▶ Problem requirements
Rewrite the records between the line holding "You are a computer-use agent. Screen dimensions: 1024x554" and the line holding "will [x=168, y=494].", inclusive, changing "Instruction" to "Command" and keeping everything else the same.

Word and item position records:
## START

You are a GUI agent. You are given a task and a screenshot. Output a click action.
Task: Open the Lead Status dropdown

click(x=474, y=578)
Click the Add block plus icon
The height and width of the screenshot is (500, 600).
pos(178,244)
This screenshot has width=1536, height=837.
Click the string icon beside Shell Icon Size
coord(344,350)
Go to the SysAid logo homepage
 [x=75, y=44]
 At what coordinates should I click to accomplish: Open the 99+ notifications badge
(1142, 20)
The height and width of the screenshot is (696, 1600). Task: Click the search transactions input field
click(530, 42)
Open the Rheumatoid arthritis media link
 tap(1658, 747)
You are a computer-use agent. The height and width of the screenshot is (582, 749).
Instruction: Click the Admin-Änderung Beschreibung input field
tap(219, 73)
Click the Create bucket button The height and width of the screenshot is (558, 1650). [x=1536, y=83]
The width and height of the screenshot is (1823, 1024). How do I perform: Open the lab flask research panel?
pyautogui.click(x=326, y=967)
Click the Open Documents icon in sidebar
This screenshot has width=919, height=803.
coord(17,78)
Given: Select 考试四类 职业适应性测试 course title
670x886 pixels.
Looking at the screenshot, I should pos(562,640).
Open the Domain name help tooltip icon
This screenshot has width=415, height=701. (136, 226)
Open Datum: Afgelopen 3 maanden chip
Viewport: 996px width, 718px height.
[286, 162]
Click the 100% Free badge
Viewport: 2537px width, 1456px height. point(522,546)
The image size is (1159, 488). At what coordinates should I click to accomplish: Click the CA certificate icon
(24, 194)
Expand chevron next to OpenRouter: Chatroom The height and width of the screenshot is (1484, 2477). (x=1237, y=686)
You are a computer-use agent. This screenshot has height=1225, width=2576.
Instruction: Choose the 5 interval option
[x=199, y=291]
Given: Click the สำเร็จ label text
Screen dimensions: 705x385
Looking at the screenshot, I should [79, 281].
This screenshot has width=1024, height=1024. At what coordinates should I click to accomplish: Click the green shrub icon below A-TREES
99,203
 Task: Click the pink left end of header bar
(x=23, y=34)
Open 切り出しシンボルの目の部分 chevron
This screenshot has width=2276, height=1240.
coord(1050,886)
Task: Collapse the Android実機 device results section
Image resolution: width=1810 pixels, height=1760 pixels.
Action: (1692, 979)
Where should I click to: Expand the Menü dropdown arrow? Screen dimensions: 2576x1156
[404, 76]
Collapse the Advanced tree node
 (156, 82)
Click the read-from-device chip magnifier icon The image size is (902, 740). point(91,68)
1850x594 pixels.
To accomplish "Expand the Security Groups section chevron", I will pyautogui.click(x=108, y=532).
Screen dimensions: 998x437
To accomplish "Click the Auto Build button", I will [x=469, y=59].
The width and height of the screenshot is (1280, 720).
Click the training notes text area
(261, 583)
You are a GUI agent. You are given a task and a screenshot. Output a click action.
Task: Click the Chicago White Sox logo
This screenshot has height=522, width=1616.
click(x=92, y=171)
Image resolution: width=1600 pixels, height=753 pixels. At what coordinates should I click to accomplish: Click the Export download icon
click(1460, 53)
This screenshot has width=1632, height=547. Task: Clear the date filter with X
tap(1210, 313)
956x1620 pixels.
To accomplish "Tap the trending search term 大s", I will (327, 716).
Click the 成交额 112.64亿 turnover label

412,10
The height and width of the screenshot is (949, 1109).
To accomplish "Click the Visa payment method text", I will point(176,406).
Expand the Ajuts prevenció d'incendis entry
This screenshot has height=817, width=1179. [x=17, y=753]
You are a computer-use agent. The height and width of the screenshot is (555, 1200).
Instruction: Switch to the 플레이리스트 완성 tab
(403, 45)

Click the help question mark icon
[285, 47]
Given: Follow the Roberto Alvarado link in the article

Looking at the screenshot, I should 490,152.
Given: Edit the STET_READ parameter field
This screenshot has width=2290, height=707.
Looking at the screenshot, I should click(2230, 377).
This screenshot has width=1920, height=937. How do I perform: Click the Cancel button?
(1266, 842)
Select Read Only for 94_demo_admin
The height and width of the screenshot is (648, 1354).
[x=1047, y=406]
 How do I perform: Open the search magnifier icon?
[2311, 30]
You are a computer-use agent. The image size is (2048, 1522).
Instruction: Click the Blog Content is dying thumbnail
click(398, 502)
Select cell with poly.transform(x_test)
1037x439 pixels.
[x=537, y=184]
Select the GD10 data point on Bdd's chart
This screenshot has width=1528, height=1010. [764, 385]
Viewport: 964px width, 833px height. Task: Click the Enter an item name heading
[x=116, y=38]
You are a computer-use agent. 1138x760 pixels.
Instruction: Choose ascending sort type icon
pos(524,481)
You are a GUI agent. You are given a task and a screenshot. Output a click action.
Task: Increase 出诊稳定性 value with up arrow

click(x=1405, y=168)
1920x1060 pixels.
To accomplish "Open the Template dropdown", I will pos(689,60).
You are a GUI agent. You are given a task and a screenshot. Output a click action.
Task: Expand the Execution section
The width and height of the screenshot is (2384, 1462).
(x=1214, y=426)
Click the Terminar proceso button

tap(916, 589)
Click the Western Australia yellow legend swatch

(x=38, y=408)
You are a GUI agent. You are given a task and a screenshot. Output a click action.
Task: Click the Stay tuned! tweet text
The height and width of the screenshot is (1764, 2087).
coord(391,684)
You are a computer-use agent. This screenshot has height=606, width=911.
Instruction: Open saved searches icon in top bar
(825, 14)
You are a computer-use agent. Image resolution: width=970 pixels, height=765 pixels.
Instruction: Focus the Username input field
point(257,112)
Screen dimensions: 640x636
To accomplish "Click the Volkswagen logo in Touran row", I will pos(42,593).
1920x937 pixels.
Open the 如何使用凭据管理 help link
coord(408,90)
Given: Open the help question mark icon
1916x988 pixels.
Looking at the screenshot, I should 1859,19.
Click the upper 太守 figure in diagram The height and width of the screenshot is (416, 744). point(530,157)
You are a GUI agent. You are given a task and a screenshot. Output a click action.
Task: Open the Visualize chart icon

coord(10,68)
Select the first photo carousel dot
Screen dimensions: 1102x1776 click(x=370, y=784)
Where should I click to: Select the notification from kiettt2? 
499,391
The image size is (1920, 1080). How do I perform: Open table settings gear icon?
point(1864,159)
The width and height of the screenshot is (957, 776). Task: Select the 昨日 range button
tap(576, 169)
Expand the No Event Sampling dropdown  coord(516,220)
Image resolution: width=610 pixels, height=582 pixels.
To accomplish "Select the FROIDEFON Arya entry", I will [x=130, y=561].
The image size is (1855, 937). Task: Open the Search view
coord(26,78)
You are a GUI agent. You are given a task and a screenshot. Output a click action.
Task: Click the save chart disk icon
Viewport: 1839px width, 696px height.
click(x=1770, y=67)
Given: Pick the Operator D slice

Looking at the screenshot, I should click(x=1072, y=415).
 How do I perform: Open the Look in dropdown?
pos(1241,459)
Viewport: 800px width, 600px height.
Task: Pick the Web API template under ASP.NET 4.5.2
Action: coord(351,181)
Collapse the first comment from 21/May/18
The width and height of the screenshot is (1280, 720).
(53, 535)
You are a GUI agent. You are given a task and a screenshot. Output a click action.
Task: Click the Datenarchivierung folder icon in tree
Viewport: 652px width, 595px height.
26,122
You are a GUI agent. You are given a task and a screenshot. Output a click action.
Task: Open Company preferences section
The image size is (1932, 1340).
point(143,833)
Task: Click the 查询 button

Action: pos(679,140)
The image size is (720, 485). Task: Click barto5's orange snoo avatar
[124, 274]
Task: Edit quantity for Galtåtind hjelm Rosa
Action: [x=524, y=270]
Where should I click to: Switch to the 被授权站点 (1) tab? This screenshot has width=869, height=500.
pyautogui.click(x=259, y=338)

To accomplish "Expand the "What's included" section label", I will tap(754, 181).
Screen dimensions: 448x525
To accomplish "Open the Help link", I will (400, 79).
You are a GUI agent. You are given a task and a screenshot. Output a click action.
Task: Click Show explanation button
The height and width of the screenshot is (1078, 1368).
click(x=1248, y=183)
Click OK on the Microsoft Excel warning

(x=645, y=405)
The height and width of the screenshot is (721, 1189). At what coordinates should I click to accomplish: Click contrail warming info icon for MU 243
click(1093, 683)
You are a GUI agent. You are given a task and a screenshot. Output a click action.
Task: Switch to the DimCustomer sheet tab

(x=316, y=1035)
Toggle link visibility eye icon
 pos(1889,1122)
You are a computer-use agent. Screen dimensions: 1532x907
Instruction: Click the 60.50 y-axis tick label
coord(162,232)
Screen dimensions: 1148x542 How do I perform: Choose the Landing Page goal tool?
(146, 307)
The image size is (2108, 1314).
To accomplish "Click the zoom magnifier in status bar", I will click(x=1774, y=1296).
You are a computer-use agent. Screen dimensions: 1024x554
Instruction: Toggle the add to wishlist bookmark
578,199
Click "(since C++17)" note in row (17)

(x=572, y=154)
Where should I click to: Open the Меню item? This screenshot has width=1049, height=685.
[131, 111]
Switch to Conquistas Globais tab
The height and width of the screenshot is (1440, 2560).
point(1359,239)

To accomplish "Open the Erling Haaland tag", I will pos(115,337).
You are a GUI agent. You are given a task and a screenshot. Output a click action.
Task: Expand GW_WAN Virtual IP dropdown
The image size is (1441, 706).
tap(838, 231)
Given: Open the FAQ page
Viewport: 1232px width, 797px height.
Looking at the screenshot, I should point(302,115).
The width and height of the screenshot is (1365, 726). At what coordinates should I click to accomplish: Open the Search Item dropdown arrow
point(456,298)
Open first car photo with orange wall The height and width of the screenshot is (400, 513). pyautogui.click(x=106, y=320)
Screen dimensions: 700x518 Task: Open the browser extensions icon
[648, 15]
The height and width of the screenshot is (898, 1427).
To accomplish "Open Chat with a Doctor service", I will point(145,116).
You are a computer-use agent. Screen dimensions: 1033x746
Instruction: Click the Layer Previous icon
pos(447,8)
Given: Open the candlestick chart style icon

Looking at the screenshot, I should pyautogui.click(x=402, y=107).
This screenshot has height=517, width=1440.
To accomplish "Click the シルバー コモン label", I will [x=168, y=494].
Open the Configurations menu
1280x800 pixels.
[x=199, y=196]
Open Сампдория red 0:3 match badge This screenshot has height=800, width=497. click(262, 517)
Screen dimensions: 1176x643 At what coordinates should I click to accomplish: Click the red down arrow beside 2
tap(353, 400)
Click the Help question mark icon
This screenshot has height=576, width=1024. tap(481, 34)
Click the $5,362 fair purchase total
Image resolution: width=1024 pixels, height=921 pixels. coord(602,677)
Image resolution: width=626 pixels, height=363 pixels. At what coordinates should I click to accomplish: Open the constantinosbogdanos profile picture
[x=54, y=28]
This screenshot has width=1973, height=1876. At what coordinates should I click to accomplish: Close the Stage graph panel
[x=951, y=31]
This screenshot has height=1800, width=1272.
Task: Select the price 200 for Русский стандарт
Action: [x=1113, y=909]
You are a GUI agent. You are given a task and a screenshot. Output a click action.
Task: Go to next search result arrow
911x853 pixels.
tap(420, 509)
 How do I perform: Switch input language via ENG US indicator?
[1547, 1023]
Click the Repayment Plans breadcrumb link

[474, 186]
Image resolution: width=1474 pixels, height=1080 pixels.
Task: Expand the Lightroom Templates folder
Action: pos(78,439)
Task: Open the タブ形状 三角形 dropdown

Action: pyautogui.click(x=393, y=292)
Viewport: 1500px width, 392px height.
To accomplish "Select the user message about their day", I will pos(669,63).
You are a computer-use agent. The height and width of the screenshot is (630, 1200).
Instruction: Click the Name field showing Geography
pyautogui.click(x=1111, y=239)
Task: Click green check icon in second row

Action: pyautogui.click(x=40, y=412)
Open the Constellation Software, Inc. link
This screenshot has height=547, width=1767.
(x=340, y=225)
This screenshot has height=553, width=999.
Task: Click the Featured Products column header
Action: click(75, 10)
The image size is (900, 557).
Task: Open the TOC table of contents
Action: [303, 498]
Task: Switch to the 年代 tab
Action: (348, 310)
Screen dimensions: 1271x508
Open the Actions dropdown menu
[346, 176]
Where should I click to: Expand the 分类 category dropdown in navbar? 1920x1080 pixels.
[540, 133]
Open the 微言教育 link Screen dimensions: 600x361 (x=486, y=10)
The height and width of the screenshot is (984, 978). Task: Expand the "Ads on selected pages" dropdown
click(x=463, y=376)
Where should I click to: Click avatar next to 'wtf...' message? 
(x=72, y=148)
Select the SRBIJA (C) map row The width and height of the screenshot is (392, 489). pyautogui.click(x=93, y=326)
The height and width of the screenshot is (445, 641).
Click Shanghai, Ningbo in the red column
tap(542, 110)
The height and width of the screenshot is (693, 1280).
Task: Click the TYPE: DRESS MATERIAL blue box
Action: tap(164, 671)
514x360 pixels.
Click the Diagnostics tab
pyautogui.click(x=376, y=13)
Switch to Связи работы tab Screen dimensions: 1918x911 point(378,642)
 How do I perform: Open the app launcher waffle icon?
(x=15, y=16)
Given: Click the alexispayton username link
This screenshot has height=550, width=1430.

## END

▶ Answer to the problem
You are a computer-use agent. Screen dimensions: 1024x554
Command: Toggle the add to wishlist bookmark
578,199
Click "(since C++17)" note in row (17)

(x=572, y=154)
Where should I click to: Open the Меню item? This screenshot has width=1049, height=685.
[131, 111]
Switch to Conquistas Globais tab
The height and width of the screenshot is (1440, 2560).
point(1359,239)

To accomplish "Open the Erling Haaland tag", I will pos(115,337).
You are a GUI agent. You are given a task and a screenshot. Output a click action.
Task: Expand GW_WAN Virtual IP dropdown
The image size is (1441, 706).
tap(838, 231)
Given: Open the FAQ page
Viewport: 1232px width, 797px height.
Looking at the screenshot, I should point(302,115).
The width and height of the screenshot is (1365, 726). At what coordinates should I click to accomplish: Open the Search Item dropdown arrow
point(456,298)
Open first car photo with orange wall The height and width of the screenshot is (400, 513). pyautogui.click(x=106, y=320)
Screen dimensions: 700x518 Task: Open the browser extensions icon
[648, 15]
The height and width of the screenshot is (898, 1427).
To accomplish "Open Chat with a Doctor service", I will point(145,116).
You are a computer-use agent. Screen dimensions: 1033x746
Command: Click the Layer Previous icon
pos(447,8)
Given: Open the candlestick chart style icon

Looking at the screenshot, I should pyautogui.click(x=402, y=107).
This screenshot has height=517, width=1440.
To accomplish "Click the シルバー コモン label", I will [x=168, y=494].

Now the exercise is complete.